Thursday, January 29, 2009

Show and Tell

It's been a while since Camille or I brought our work to jazzercise for a little "show and tell". It's a pretty good place to do it because there's a great long ledge to place our work and a vast, expansive room from which to view it. The lighting is kind of "eh", but it's daytime so there's that.
It was such a convenient way to show friends what we've been up to, instead of scheduling a time to come over, which has it's own hassles since our studios are in our homes and there is still a modicum of housepride beneath the oily veneer of paint in our psyches that says we need to clean up the place before we have people traipsing upstairs. I'd rather paint than clean any day!
Second best to seeing it in person is to post a picture (or two or three) online. The experience of viewing in person is so much better because you get a great feel for the space and dimension and texture that just doesn't come across in a little photo; especially if you don't have the photographic skillz, polarizing lens and Photoshop to present it in its best form. But, mainly, it's the 2 dimensional, flat aspect of a photo viewed on a computer that takes away half the power of an in-person view. One of the reasons that I like to visit art galleries and artists' studios.
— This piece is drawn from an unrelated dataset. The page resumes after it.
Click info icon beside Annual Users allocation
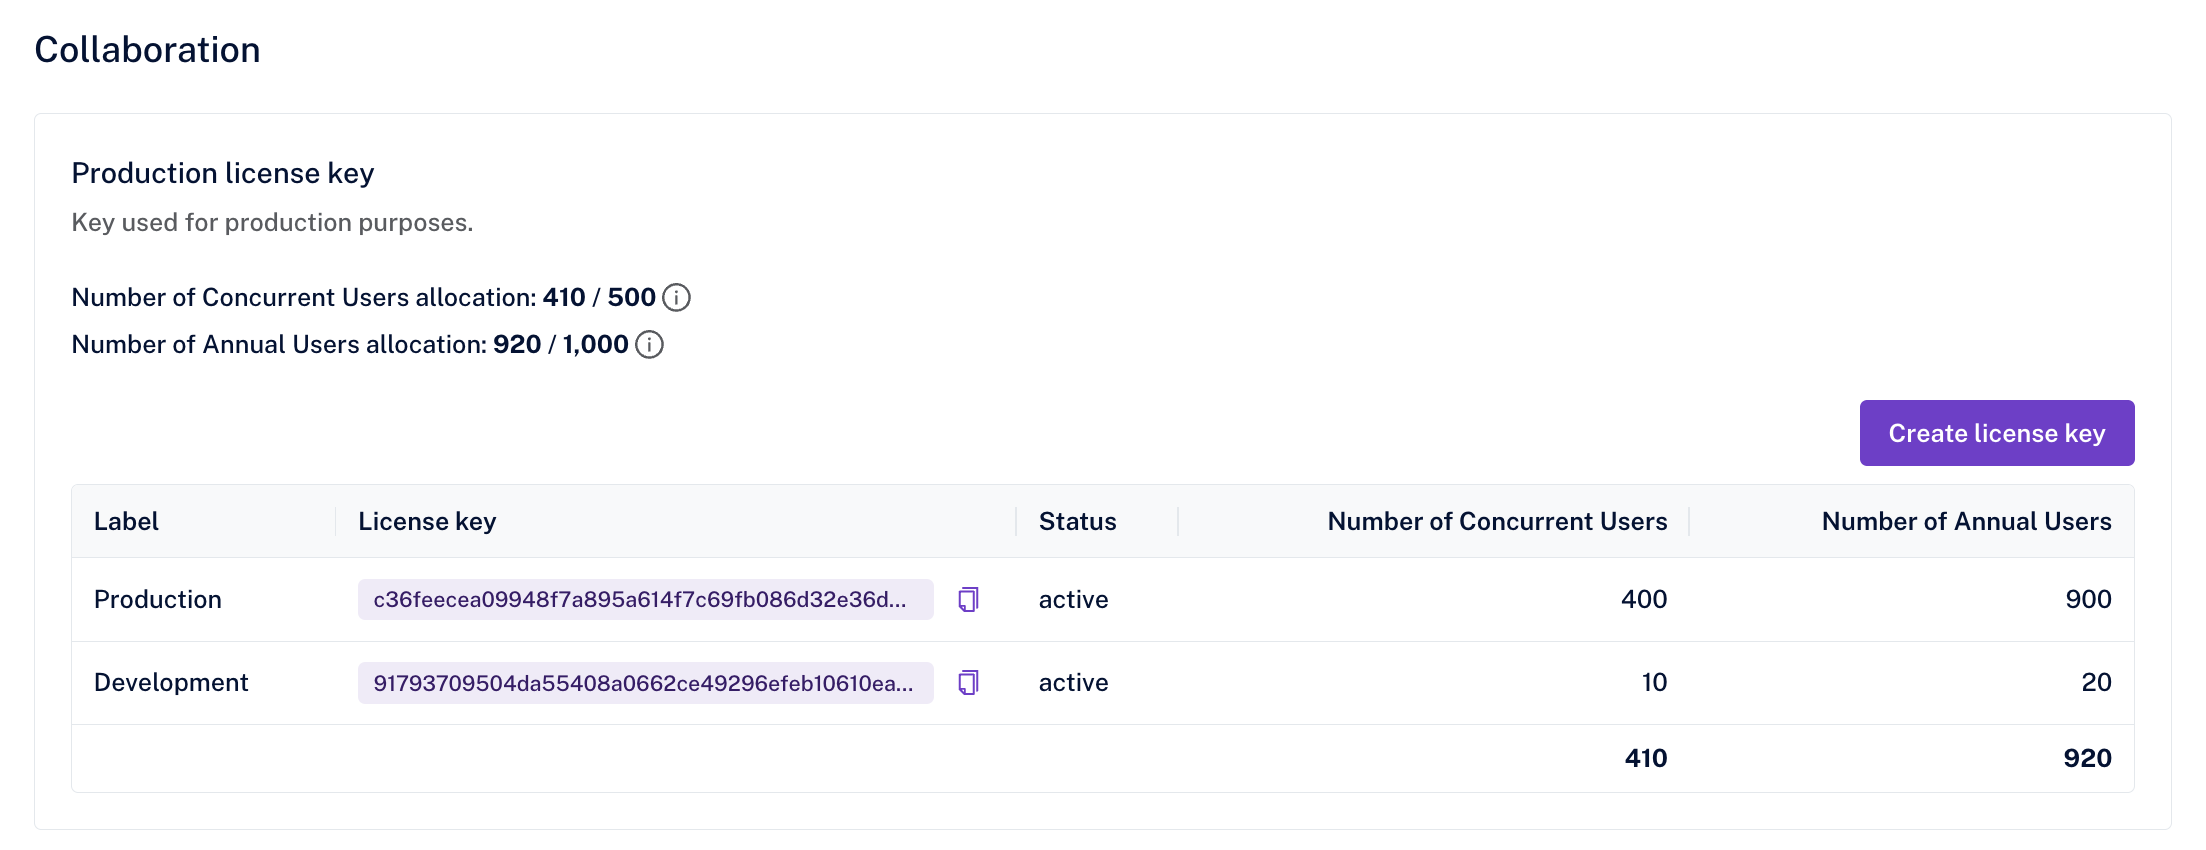The height and width of the screenshot is (850, 2206). (x=649, y=345)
So, boys and girls, what I have to show today are three paintings, in various stages of completion. There is the Grapes painting that I began blocking in the other day with a palette knife. It is from a friend's photo and will be a birthday present to her. I am in love with the colors, especially after working in such muted tones for the past couple of months. The colors will get toned down, but I like to work dark and intense in the beginning and layer lighter, more muted on top. Probably comes from my beginning of fine art drawing with Prismacolor pencils and the wonderful effects you can get from layering them, but I do love working that way with oils and acrylics. More depth for one thing and I think everyone enjoys seeing the underlayers peeking through.
Then there's the completed (or so I am thinking at the moment) bigass flower. This particular composition is a cropped version of one I have painted twice before as an exercise in color and light. The original rose is from a photo my daughter, Sami, took at Zilker Botanical Gardens a few years ago and it's a bright fuscia. When I painted the first one, the assignment was to take a black and white photo and create your own color painting. I worked and worked and could not get it to become a yellow rose. Ultimately it ended up a brilliant red and I called it done.
The second one that I did (don't know why) did end up with some yellow tones, over browns, and much more loose and fun. That was nearly 2 years ago.
This one was begun with the idea that it was going in my daughter's friend's apartment, to be done in shades of cream and purple. I guess I'm fortunate that she was in a hurry to decorate her apartment and found something else for that wall because I have had a lot more fun doing this painting in everything *but* cream and purple!
Lots of lessons learned about chiarascuro and color, so this fun painting has been very educational.
I took the photo for it yesterday when the sun wasn't quite sure if it would stay out. The wind was a little threatening, too, and I did have to pick the painting up off the patio after it took a nosedive. Proof that using well made canvases is a good thing.